Aujourd'hui on utilise la technique "Polymerase Chain Reaction
ou PCR" qui effectue l'amplification de séquence à partir de
l'ADN : rechercher la présence de l'ADN proviral VIH
intégré dans l'ADN cellulaire ou la présence des ARN
génomiques ou messagers grâce à une étape
préalable de transcription inverse qui transforme l'ARN en ADN. Le
résultat de l'amplification est ensuite analysé par
électrophorèse sous forme d'une bande colorée au bromure
d'éthidium.
5. REPONSE SEROLOGIQUE A L'INFECTION VIH ET DEPLETION DES
CELLULES T-CD4
La détection de l'antigène p24 dans le
surnageant des cultures du VIH n'est pas encore reconnue comme une
méthode de référence.
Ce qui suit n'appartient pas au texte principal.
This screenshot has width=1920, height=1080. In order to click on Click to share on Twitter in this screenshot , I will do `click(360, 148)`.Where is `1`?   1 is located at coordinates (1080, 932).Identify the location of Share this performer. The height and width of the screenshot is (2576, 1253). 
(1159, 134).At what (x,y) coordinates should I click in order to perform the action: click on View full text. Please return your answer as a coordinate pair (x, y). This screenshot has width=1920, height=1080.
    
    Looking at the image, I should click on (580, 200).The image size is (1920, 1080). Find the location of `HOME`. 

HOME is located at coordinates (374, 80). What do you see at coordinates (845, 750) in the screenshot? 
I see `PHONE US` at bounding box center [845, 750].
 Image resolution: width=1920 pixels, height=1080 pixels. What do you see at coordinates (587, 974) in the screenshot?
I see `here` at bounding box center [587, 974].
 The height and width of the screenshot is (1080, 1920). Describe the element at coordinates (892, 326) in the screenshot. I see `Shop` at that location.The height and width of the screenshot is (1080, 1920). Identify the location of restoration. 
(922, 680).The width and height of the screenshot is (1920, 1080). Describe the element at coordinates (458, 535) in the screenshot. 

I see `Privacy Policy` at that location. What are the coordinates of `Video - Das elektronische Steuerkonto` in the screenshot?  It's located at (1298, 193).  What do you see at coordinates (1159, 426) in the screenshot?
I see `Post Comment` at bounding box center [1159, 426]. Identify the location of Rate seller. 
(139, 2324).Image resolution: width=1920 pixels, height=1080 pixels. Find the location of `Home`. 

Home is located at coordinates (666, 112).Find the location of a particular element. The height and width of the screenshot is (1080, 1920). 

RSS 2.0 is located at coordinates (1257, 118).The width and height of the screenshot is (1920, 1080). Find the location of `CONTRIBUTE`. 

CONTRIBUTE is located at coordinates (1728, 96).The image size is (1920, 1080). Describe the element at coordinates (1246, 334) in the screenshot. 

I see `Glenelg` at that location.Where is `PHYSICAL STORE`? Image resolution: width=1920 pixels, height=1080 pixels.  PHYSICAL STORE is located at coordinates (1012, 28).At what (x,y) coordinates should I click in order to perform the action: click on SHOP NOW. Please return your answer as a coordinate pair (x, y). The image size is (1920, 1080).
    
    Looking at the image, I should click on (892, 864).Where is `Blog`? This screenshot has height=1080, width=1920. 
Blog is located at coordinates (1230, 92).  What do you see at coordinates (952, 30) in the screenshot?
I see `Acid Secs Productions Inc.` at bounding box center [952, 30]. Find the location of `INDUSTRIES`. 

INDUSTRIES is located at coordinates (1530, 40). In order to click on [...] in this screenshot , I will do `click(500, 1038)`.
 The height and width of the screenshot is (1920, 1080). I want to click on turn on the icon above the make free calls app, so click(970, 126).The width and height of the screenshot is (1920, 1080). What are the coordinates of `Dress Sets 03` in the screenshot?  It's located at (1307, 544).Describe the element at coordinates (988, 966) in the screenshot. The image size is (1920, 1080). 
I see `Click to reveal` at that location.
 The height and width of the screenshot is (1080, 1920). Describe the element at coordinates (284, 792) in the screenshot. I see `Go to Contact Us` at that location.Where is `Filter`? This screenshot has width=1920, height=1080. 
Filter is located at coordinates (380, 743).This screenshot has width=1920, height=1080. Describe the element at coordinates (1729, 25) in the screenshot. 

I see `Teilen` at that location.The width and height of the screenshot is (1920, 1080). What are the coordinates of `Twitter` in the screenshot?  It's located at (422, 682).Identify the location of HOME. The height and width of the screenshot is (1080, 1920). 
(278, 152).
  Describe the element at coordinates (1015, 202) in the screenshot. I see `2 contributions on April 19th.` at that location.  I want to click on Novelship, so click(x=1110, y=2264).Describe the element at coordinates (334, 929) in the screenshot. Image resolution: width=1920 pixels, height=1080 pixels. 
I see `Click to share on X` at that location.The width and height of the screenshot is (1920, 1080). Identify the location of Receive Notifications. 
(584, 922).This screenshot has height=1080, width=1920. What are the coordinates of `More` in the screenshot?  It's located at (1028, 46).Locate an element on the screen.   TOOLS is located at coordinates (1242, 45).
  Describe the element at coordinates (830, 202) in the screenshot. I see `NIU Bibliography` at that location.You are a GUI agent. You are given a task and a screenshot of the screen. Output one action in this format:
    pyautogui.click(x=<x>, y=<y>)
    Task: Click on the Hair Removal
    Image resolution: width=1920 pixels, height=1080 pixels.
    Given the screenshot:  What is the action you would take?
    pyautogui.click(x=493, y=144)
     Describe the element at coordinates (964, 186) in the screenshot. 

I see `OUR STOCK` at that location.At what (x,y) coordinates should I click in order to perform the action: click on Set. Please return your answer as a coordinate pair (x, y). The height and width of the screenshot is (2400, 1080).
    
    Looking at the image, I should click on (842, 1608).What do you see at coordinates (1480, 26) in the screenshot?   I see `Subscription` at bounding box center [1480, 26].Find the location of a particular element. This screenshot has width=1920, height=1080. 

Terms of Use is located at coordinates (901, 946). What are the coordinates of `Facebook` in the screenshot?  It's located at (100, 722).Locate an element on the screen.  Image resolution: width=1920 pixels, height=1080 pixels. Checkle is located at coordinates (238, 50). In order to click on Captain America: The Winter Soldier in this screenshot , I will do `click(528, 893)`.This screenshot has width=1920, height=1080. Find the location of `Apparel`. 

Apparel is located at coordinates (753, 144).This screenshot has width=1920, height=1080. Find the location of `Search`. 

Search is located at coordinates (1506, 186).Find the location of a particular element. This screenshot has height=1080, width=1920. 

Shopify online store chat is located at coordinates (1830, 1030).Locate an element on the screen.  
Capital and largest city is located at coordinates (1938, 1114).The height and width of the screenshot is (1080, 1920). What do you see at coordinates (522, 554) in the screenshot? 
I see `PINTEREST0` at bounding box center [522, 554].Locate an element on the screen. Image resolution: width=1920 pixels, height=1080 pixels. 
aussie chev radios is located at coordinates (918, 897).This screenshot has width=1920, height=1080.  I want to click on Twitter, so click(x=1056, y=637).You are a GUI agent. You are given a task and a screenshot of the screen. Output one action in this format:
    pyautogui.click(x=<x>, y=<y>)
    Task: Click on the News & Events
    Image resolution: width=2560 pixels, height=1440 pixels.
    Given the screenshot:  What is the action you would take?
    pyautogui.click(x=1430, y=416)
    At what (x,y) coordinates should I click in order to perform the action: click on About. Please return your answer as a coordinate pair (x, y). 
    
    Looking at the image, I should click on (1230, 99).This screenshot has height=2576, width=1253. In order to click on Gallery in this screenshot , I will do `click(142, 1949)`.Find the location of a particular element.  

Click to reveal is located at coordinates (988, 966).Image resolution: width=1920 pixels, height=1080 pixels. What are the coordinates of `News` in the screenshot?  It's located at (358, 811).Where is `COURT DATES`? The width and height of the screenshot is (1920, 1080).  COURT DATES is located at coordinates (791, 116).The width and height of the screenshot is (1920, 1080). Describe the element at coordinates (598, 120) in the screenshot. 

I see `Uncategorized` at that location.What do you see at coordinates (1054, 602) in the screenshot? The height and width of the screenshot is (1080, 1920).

L'antigénémie p24
assure le dépistage précoce de l'infection VIH (phase de
primo-invasion de l'adulte ou du nouveau-né de mère
séropositive) et aurait une valeur pronostique : l'antigène p24
disparaît du sérum après la primo-invasion chez 15% de
séropositifs asymptomatiques (8 à 12 semaines) et ne
réapparaît qu'au stade SIDA de l'infection VIH (60% des cas
évoluent en quelques semaines vers la mort) ; les anticorps Ig M et Ig G
(anti-antigènes p24, gp41, gp120) se développent 3 mois
après la contamination (Figure 1).
L'apparition des anticorps anti-p24 coïncide avec une
phase temporaire d'une baisse des antigènes p24 et une formation des
immunocomplexes (GOODSMIT, 1986 ; ALLAIN J.P., 1986 ; SIMMONDS, 1988 ; COOPER,
1988 ; VON SYDOW, 1988).
A la primo-infection, le nombre des CD4 diminue brusquement au
moment de l'hypervirémie (phase aiguë de l'infection VIH,
lymphadénopathie généralisée). Après 3
mois, la virémie devenue nulle coïncide à une
remontée du taux des CD4 vers des valeurs limites inférieures de
la normale (TINDALL B., 1991) ; ici commence une période de latence
clinique qui peut durer 10 ans. Avec la progression de l'infection VIH, la
dépletion des CD4 et l'hypervirémie VIH favorisent entre la
huitième et la onzième année de la durée de
l'infection VIH l'émergence des affections opportunistes et la survenue
du décès des patients (Figure 2).
La surveillance du compte des CD4 reflète le mieux la
progression de l'infection VIH puisque leur taux montre une très forte
corrélation avec la sévérité de
l'immunodépression (CDC, 1993). Un sujet même asymptomatique avec
un nombre de CD4 inférieur à 200/mm3 est actuellement
classé au stade SIDA depuis la révision 1993 du CDC.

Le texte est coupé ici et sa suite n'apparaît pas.